Any idea on why this occurs? It complains about no valid local directories.

— You are receiving this because you commented. Reply to this email directly, view it on GitHub https://github.com/ldbc/ldbc_snb_datagen_hadoop/issues/5#issuecomment-930324851, or unsubscribe https://github.com/notifications/unsubscribe-auth/AAKWPMMVTAXA25GO6AXL3D3UEM3LFANCNFSM5E6EXMPA .

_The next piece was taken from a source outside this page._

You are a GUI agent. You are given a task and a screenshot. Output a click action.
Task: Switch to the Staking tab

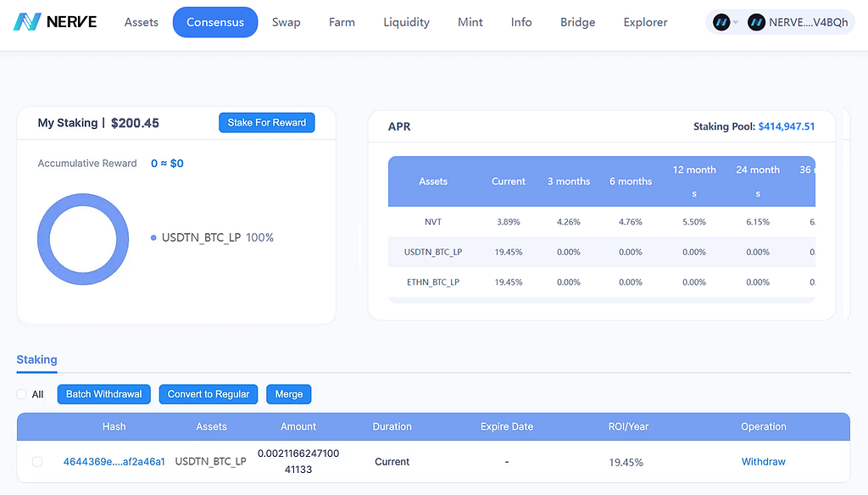[x=36, y=360]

deslay1 commented 3 years ago

Thanks, you were right that I didn't have permissions. I tried the predefined scale factor 100 and I think I was able to to fully run the script afterwards. It produced csv files in social_netowork directory but I only see a dynamic subdirectory and not a static part. Is it because of how I configured it in the params.ini file? Here is how it looks:

ldbc.snb.datagen.generator.scaleFactor:snb.interactive.100

ldbc.snb.datagen.serializer.dynamicActivitySerializer:ldbc.snb.datagen.serializer.snb.csv.dynamicserializer.activity.CsvCompositeDynamicActivitySerializer
ldbc.snb.datagen.serializer.dynamicPersonSerializer:ldbc.snb.datagen.serializer.snb.csv.dynamicserializer.person.CsvCompositeDynamicPersonSerializer
ldbc.snb.datagen.serializer.staticSerializer:ldbc.snb.datagen.serializer.snb.csv.staticserializer.CsvCompositeStaticSerializer

ldbc.snb.datagen.generator.numThreads:8

but I want to create data that is similar to the test-data in the SNB Interactive: https://github.com/ldbc/ldbc_snb_interactive/tree/main/cypher

Is this possible? Am I missing a serializer that will create the organisation, place and other entities in the data? How can I know what they are? I have looked at the specification, especially at section 3.4.2 that is most relevant: http://ldbcouncil.org/ldbc_snb_docs/ldbc-snb-specification.pdf

szarnyasg commented 3 years ago

Your configuration seems correct. Are you sure the execution was successful and it didn't crash with an out-of-memory or out-of-disk-space error?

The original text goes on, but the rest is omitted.